- Chyba muszę zgłosić wymuszenie rozbójnicze - żartuje więcborczanin. - Nie wiem czemu, ale moich śmieci nie chcą zabierać. Wystawiam je za bramę, ale pracownicy zapomnieli zabrać. A opłatę muszę uiścić do końca miesiąca. Płacę za usługę, której nie otrzymałem. I muszę to zrobić.
Do tego jak podkreśla Czytelnik, wiele jest rodzin ze wsi, które na śmieci wydać muszą ostatnie pieniądze. - Znam taką wielodzietną rodzinę, która płaci 106 zł - mówi. - Na chleb nie mają, ale za śmieci zapłacić muszą. I co oni mają zrobić?

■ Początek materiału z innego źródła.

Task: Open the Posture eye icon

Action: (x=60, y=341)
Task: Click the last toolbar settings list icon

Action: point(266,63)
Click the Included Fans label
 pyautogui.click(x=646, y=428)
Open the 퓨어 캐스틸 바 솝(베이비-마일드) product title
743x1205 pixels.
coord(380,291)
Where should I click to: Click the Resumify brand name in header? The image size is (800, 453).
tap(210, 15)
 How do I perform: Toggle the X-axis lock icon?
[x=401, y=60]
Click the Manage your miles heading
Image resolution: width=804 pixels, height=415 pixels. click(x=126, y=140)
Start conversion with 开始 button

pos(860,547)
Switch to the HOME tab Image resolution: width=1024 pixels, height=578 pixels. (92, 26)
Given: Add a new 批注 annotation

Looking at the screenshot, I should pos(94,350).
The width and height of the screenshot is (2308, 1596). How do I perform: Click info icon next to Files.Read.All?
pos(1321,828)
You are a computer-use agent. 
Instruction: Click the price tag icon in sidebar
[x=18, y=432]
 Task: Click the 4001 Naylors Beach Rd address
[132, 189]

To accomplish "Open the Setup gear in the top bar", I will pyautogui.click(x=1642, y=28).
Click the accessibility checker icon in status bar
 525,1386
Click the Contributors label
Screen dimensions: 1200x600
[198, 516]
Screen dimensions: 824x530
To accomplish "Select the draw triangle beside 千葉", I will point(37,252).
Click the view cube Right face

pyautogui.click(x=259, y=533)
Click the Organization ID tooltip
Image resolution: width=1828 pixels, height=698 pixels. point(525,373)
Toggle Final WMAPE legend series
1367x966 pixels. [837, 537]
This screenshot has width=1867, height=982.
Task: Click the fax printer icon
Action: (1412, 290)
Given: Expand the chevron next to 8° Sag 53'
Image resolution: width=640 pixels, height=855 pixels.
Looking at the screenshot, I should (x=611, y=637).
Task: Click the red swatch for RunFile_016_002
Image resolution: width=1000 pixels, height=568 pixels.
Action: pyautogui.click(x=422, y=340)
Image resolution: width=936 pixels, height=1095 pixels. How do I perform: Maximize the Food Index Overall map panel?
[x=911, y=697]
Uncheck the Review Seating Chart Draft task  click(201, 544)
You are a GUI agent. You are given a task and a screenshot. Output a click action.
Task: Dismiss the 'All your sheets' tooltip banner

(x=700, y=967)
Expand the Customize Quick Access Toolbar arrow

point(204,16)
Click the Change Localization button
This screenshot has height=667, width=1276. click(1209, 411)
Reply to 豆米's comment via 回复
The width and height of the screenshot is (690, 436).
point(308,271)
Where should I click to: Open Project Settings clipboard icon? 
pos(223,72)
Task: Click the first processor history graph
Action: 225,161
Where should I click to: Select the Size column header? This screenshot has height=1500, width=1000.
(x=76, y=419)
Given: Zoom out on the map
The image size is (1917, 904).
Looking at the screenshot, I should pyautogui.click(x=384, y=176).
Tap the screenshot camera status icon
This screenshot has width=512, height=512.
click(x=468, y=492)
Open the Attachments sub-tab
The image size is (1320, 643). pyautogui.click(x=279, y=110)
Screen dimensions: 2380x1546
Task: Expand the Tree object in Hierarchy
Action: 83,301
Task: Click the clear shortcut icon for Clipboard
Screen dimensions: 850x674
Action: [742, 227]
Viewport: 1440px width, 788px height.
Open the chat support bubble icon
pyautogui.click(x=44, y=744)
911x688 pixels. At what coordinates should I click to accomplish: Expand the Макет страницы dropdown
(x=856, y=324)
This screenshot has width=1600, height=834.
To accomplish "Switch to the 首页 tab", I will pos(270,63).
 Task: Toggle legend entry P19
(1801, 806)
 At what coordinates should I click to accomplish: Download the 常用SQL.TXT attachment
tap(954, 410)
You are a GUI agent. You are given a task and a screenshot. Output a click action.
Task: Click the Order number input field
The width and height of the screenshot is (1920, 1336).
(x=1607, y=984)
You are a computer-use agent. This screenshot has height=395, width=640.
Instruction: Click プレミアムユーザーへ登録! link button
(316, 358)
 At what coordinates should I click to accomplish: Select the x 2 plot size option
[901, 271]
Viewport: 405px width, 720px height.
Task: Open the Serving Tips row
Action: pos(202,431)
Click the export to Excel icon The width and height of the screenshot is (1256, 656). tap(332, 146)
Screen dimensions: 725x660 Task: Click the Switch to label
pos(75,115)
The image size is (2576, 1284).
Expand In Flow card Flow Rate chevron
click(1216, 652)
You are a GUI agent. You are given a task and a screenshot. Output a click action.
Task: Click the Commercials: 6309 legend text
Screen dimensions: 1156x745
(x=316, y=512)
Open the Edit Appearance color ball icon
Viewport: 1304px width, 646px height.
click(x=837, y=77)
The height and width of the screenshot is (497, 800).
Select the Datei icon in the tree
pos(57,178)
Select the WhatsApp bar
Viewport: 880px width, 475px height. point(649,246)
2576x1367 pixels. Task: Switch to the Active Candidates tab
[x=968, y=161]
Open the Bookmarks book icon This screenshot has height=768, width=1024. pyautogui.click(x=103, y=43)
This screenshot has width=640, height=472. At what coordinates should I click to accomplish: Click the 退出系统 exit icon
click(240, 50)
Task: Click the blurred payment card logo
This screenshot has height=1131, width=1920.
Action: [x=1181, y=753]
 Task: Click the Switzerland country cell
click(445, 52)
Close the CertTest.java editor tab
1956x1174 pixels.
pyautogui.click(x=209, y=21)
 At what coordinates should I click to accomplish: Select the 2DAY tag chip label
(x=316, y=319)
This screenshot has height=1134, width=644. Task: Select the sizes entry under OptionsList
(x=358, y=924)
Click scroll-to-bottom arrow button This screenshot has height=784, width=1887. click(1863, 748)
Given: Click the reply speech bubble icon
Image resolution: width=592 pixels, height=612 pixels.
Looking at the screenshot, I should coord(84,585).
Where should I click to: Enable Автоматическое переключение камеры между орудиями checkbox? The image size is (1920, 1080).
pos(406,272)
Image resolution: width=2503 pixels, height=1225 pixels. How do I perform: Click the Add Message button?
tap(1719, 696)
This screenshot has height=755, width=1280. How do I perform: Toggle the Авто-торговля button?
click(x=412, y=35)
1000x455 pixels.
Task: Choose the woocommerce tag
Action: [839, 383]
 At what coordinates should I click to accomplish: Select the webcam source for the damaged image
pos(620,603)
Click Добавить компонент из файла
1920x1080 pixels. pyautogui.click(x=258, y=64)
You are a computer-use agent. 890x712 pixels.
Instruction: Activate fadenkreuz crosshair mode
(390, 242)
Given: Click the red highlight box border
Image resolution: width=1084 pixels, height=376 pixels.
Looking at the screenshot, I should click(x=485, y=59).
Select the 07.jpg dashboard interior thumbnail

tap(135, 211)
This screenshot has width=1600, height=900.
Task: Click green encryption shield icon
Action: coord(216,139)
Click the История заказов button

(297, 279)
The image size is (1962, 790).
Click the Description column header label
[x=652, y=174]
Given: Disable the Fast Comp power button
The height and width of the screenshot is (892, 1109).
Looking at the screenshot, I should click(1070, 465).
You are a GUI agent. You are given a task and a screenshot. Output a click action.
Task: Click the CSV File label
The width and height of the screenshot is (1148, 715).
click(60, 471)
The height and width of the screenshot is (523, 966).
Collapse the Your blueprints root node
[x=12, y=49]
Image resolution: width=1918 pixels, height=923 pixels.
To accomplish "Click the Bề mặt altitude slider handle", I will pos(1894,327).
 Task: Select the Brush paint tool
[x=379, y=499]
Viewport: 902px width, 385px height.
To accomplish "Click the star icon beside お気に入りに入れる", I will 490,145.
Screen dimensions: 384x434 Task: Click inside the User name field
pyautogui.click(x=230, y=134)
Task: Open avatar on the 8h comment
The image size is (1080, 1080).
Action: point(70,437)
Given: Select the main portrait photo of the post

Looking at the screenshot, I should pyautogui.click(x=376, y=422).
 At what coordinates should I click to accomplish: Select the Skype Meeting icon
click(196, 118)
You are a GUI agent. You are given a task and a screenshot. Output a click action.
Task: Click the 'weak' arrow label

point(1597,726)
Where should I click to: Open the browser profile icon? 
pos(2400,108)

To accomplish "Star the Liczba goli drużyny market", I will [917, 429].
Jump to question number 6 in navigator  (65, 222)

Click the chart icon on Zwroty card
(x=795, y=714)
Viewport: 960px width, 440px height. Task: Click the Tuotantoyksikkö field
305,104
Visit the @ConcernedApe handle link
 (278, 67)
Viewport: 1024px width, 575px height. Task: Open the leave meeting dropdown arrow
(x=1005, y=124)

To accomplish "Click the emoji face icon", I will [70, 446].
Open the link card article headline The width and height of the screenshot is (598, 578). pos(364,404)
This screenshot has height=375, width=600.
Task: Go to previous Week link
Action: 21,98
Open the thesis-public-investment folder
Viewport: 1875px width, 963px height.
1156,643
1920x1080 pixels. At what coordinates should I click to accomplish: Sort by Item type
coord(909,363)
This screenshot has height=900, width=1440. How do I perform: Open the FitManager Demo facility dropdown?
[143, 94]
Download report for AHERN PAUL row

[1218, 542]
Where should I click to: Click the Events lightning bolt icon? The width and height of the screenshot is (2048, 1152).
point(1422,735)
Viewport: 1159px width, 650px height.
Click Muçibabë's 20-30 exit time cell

W Zakładzie Gospodarki Komunalnej przyznają, że takie przypadki miały sporadycznie miejsce, ale radzą od razu interweniować i dzwonić, a śmieci zostaną zabrane. Przypominają też, że pracownicy nie mają prawa wejść na posesję, więc worki trzeba wystawiać na ulicę.
Natomiast jeśli chodzi o opłaty, poprosiliśmy o komentarz przewodniczącego Rady Miejskiej. - Te pół roku traktujemy bardziej doświadczalnie - mówi Józef Kujawiak. - Dopiero po tym czasie znane będą realne koszty. Nowe stawki ustalane będą dopiero na sesji w przyszłym roku. Mam świadomość, że jak ktoś ma do wyboru zapłacić za śmieci, albo za chleb, to wybierze chleb.
Kujawiak radzi, aby w takiej sytuacji pisać pismo do burmistrza o umorzenie opłaty.
- Zapraszam też do biura rady - mówi. - Jestem codziennie od godz. 8 do 12. Postaramy się pomóc.